The connector extracts the metadata from system catalogs, with restricted access to system tables and additional SELECT
privilege to pg_catalog.svv_table_info
.
Use the following command to grant the permission:
# Create a new user called "metaphor"
CREATE USER metaphor PASSWORD <password>;
# Grant minimally required privileges to the user
GRANT SELECT ON pg_catalog.svv_table_info TO metaphor;
# Grant access to syslog "SYS_*"
ALTER USER metaphor WITH SYSLOG ACCESS UNRESTRICTED;
# Grant access to "PG_USER_INFO"
GRANT SELECT ON pg_catalog.pg_user_info TO metaphor;
Note: If the Redshift cluster contains more than one database, you must grant the permission in all databases. Alternatively, you can limit the connector to a subset of databases using the filter configuration.
To extract external tables' metadata from SVV_EXTERNAL_*
, you must grant non-admin users USAGE
privilege to the corresponding external schemas (see this page for more details):
GRANT USAGE ON SCHEMA <external_schema> TO metaphor;
Create a YAML config file based on the following template.
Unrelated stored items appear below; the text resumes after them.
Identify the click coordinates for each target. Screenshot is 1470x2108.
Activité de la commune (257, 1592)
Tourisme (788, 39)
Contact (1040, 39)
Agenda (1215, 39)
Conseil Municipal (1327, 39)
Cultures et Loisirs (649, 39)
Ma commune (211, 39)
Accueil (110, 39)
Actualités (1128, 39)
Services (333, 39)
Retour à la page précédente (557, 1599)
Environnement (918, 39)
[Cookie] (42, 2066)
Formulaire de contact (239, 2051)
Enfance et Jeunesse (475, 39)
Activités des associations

If using user password authentication:
host: <database_hostname>
user: <username>
password: <password>
database: <default_database_for_connections>
See Output Config for more information.
By default, the connector will connect using the default Redshift port 5439. You can change it using the following config:
port: <port_number>
See Filter Config for more information on the optional filter
config.
See Tag Matcher Config for more information on the optional tag_matcher
config.
By default, the Redshift connector will fetch a full day's query logs from yesterday, to be analyzed for additional metadata, such as dataset usage and lineage information. To backfill log data, one can set lookback_days
to the desired value. To turn off query log fetching, set lookback_days
to 0.
query_log:
# (Optional) Number of days of query logs to fetch. Default to 1. If 0, the no query logs will be fetched.
lookback_days: <days>
# (Optional) A list of users whose queries will be excluded from the log fetching.
excluded_usernames:
- <user_name1>
- <user_name2>
See Process Query for more information on the optional process_query_config
config.
Follow the Installation instructions to install metaphor-connectors
in your environment (or virtualenv). Make sure to include either all
or redshift
extra.
Run the following command to test the connector locally:
metaphor redshift <config_file>
Manually verify the output after the run finishes.